**GOAL OF THE EXERCISE:**
After locating the line with "Given: Click the Copilot category icon" in the entries below, set down exactly that line and each one after it to the end, skipping pictures.

─── EXERCISE INPUT ───

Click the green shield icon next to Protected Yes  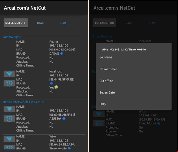coord(56,87)
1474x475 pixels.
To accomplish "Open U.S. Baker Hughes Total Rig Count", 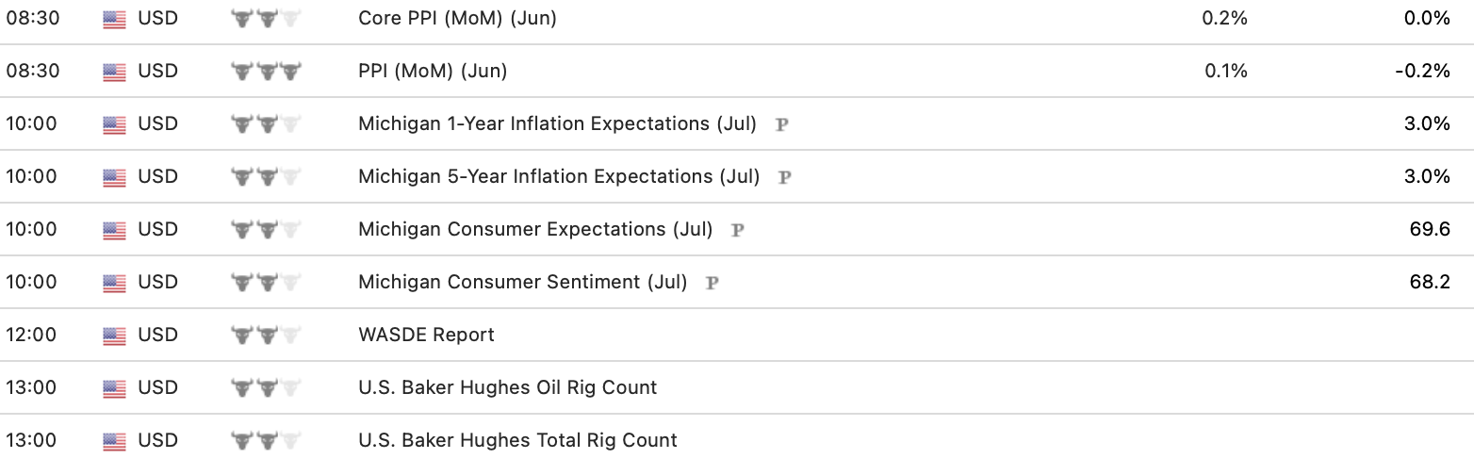I will pos(517,440).
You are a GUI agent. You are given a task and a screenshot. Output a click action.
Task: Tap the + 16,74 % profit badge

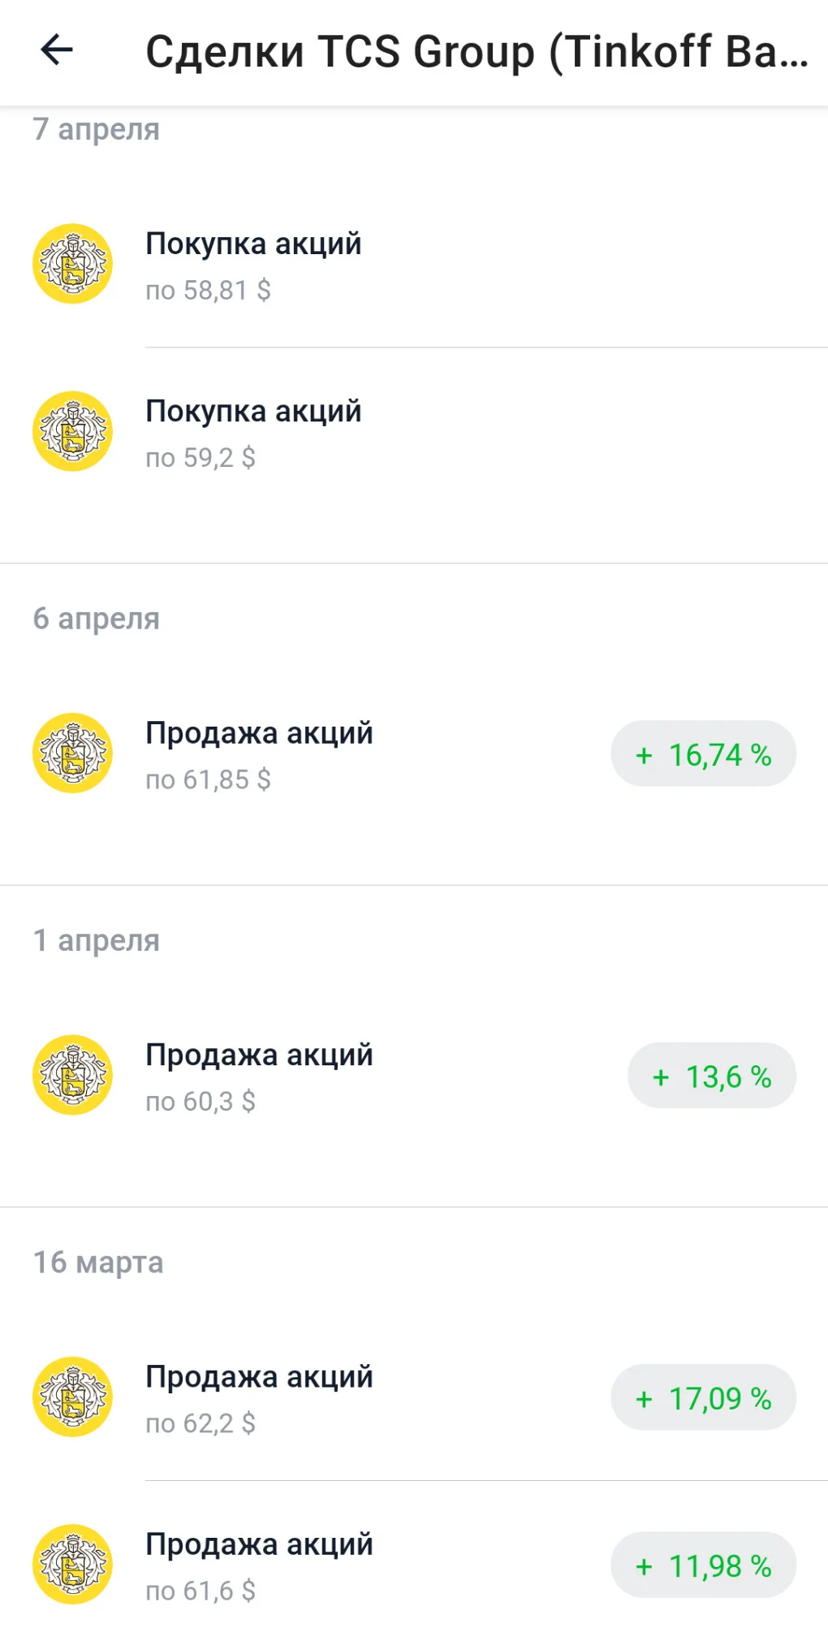pos(703,754)
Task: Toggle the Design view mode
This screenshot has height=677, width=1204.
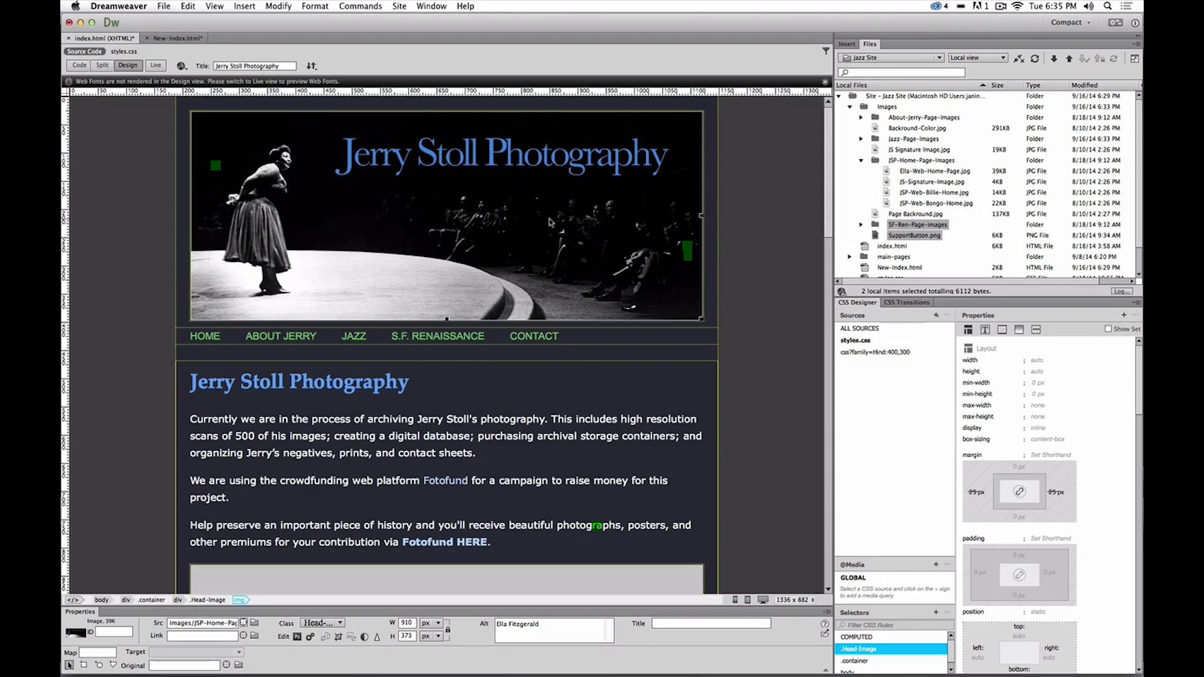Action: click(x=127, y=65)
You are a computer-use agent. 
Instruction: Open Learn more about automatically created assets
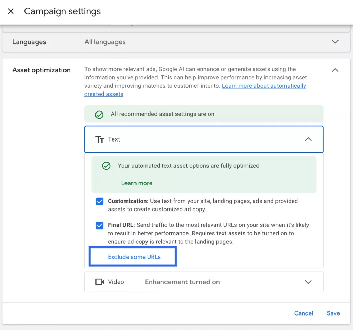coord(195,90)
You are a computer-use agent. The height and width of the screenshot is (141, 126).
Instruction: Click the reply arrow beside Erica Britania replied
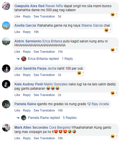(18, 59)
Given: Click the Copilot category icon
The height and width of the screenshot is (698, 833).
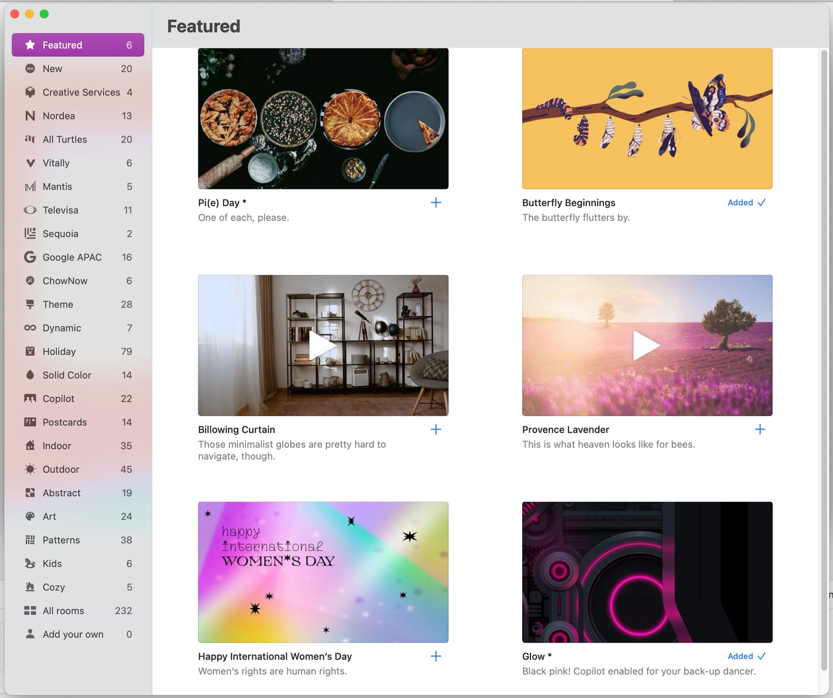Looking at the screenshot, I should click(x=30, y=399).
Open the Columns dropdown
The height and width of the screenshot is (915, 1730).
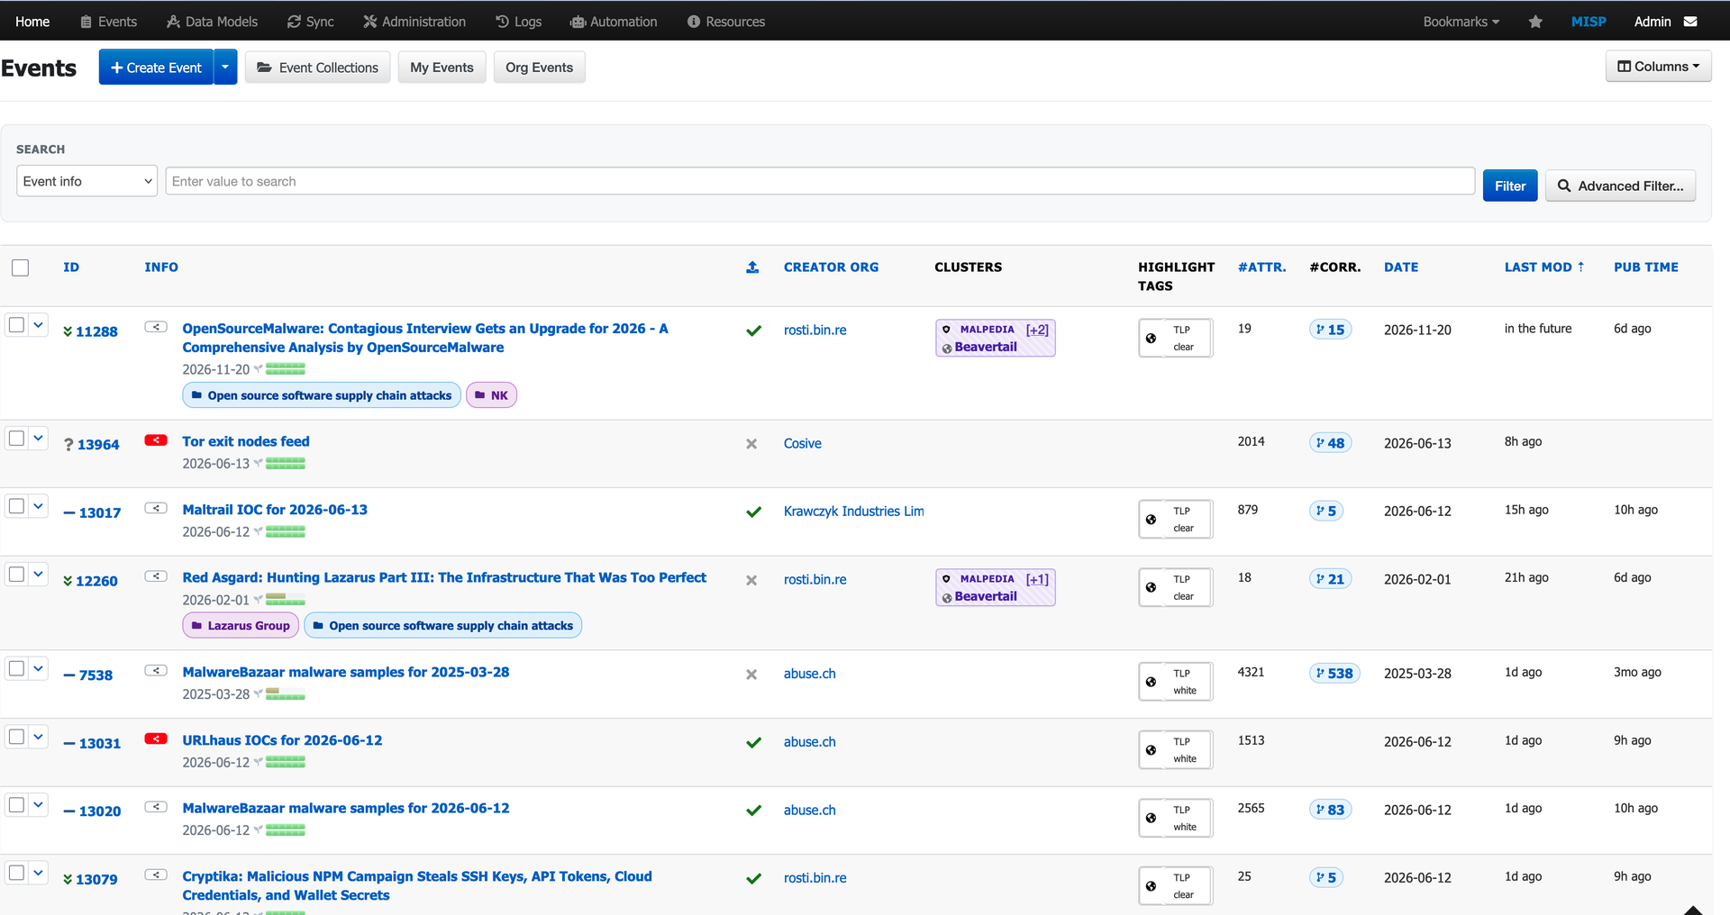(1658, 67)
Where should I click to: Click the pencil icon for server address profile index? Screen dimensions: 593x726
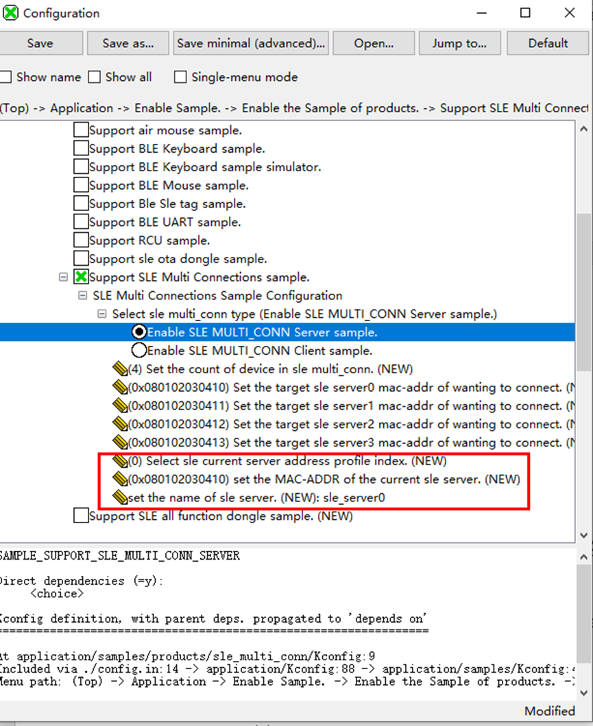click(120, 461)
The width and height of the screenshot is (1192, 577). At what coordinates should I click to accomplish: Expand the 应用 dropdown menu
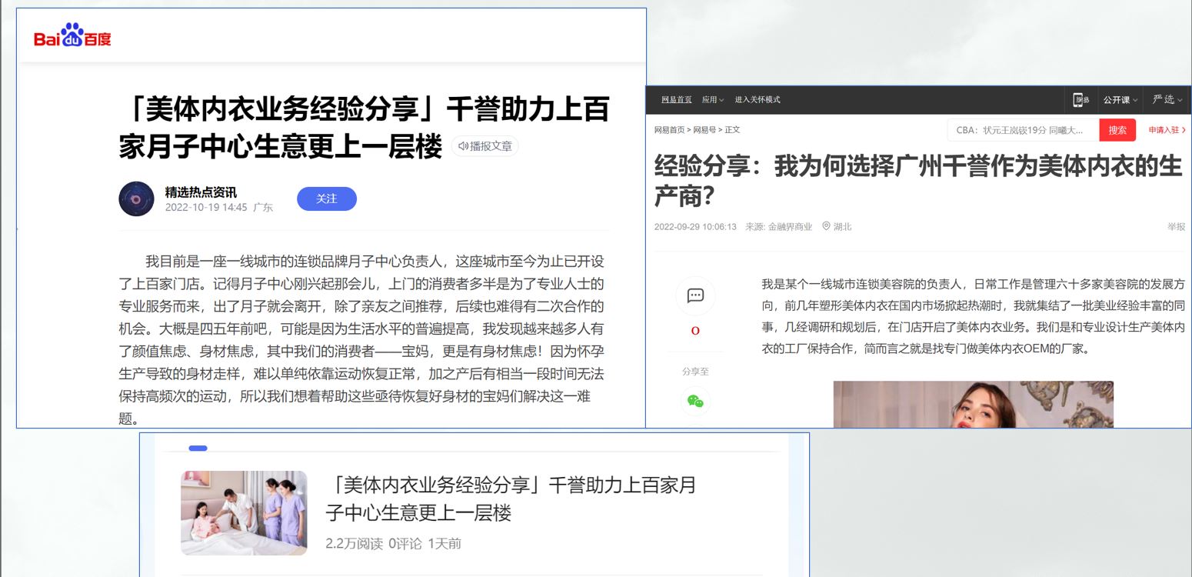tap(712, 100)
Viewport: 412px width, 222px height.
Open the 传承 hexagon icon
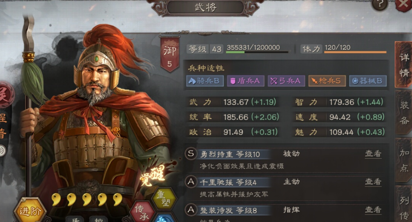143,212
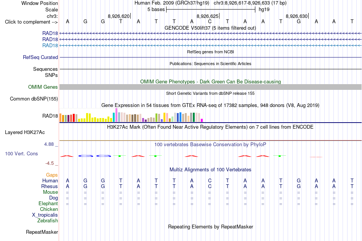Click the 'Click to complement -->' label
Viewport: 362px width, 241px height.
tap(31, 22)
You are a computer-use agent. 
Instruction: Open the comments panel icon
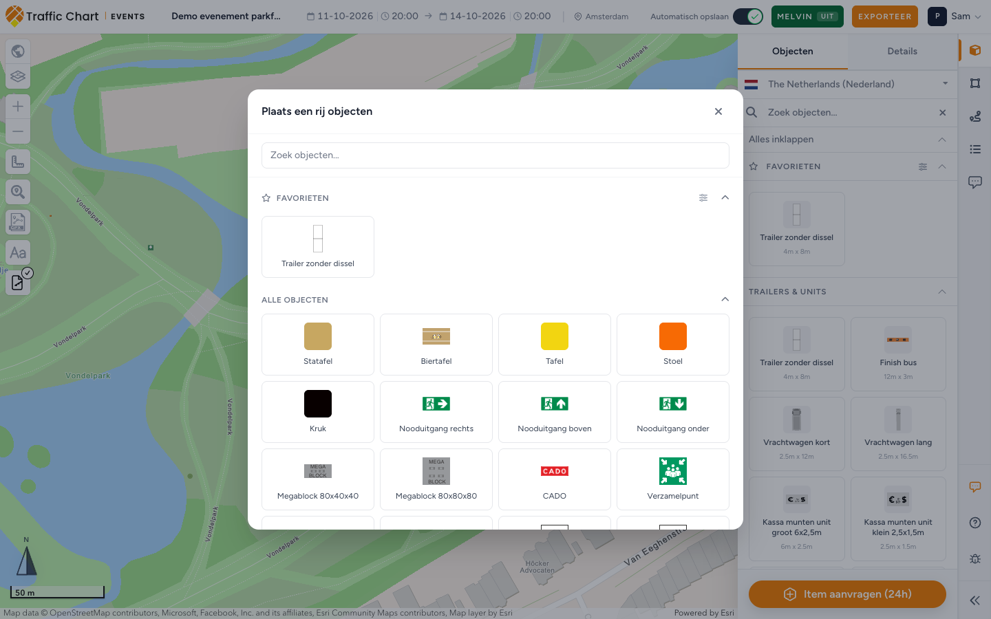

───

**SOLUTION TO THIS EXERCISE:**
Given: Click the Copilot category icon
The height and width of the screenshot is (698, 833).
Looking at the screenshot, I should click(x=30, y=399).
Open the Columns dropdown
The height and width of the screenshot is (915, 1730).
(1658, 67)
Where should I click to: Click the pencil icon for server address profile index? Screen dimensions: 593x726
click(120, 461)
The width and height of the screenshot is (1192, 577). At what coordinates should I click to accomplish: Expand the 应用 dropdown menu
tap(712, 100)
Viewport: 412px width, 222px height.
Open the 传承 hexagon icon
143,212
Click the 'Click to complement -->' label
Viewport: 362px width, 241px height.
tap(31, 22)
You are a computer-use agent. 
Instruction: Open the comments panel icon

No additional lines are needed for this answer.